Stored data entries
*****
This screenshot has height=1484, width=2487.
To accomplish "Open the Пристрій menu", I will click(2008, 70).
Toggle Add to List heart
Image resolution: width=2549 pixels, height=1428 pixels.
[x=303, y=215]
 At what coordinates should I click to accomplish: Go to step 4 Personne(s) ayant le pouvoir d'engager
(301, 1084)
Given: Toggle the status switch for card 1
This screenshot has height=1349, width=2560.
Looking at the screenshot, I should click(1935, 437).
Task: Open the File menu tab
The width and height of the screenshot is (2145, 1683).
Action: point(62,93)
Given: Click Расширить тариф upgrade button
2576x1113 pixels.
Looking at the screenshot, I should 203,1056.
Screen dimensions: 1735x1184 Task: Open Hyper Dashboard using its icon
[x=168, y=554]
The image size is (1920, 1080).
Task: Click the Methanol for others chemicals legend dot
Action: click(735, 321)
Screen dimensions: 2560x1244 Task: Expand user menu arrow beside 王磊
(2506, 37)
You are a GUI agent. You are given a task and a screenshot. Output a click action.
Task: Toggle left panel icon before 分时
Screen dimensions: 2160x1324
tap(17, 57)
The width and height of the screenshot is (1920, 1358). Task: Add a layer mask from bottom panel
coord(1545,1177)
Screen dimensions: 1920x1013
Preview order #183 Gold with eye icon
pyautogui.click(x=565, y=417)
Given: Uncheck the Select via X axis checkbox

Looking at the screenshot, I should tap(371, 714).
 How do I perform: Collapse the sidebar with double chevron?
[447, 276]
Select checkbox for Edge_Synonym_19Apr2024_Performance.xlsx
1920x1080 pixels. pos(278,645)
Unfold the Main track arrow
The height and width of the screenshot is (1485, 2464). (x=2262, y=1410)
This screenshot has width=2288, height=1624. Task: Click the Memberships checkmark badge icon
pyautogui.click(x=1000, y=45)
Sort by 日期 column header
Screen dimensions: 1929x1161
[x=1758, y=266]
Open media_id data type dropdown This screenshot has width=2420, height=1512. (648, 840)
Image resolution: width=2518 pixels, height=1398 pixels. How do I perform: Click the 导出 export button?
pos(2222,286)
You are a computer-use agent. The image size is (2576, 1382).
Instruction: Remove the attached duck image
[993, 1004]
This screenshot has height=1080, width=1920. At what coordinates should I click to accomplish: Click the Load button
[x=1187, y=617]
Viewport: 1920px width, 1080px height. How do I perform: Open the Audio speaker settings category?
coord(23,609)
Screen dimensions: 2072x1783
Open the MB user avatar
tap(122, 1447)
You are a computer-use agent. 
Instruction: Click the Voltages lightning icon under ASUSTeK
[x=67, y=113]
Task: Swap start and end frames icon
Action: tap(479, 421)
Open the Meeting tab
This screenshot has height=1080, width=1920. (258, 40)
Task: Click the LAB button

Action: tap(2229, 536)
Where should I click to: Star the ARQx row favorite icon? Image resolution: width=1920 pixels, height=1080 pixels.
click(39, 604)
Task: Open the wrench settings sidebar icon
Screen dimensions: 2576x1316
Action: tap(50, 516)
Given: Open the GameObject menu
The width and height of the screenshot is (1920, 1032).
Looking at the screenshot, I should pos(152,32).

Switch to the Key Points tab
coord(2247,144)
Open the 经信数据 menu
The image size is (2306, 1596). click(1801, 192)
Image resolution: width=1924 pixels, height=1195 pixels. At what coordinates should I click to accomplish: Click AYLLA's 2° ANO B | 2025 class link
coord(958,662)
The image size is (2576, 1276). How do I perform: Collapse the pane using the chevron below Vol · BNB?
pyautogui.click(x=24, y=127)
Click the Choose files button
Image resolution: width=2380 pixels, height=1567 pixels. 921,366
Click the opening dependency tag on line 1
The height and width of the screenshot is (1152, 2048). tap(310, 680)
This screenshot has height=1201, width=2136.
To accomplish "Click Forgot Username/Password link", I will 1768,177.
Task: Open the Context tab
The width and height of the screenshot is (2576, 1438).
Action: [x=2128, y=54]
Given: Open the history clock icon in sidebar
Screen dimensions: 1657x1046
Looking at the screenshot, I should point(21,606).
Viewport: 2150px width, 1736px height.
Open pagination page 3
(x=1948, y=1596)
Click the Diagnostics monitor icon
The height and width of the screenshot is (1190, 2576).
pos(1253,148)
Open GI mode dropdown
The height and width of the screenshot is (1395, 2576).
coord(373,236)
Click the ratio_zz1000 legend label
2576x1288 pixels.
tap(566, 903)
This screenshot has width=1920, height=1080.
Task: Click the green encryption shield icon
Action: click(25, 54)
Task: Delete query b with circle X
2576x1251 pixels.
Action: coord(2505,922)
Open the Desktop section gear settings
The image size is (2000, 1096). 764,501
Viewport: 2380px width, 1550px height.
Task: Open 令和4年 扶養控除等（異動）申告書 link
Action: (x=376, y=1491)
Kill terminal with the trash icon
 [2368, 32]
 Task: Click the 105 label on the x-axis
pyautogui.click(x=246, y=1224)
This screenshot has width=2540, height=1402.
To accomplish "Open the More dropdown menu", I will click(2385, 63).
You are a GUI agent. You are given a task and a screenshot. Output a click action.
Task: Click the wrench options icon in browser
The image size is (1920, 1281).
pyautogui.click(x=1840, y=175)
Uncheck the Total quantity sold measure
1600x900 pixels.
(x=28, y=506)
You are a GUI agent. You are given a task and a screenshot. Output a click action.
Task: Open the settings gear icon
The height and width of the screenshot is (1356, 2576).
*****
Problem requirements ->
If a line in the entries above has the word "computer", copy it.

Reply to the task ->
You are a computer-use agent. The image size is (2576, 1382).
You are a computer-use agent. 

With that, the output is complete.